物事がどう上手くいったかは後々、その時にならなきゃ分からないさ」
「そうは言ってもな。
『カチリ』の時に、俺も同席していたわけだ。
自分に関係しているかもしれないと思うと、どうも」
「余計な心配はしなくても良いのよ、ヴァレスト。
貴方の事は、私が面倒を見るから」
「『面倒』って、いや───その」
「ちゃんと幸せになれるように、私が計らってあげるわ」
全面的支援、て事か?
男としてのプライドは、ともかくも。
その言葉と笑顔は、本物に違いない。
それは分かる。
俺は───過去に似たような体験をした憶えがある。
まさに、うちの姉貴だ。
レンダリア様は、姉貴と同じだ。
心の底からの、《純粋な好意》。
要するに、まったくもって手加減が無い。
結果を出す為なら、猛スピードで反対車線へ突っ込んでゆくタイプだ。
「気持ちは嬉しいが、俺は」
「大丈夫よ」
「そろそろ、腕を離し」
「駄目」
「──────」
全ての抵抗が無駄に終わり、諦めの境地へと入る俺。
「・・・もう一杯、淹れてこようかね」
木製のトレイに空になったカップを3つ載せ、立ち上がるアニー。
そして。
こちらに背を向けたまま、こぼされた台詞。
「本当に、しっかりとそいつの世話をしな、レンダリア。
あたしの代わりに」
「!!」
「───あら。
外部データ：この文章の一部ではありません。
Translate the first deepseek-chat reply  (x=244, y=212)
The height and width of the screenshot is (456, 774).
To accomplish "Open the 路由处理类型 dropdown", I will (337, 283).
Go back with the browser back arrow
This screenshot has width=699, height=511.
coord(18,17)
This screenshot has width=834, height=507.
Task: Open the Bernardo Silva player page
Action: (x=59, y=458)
ヴァレスト、顔が赤いわよ?」
「今日は、とても天気が良いからな」
「即答するほうが不自然よね、この場合は」
「──────」
「ふふ」
ああ。
俺は紳士として、完璧じゃないさ。
だが。
決して短くはない時間が掛かったにせよ、嬉しい言葉に辿り着けた。
完璧じゃなくても、無意味じゃないのさ。
『カチリ』。
俺の中でも鳴ったよ、アニー。
やっとな。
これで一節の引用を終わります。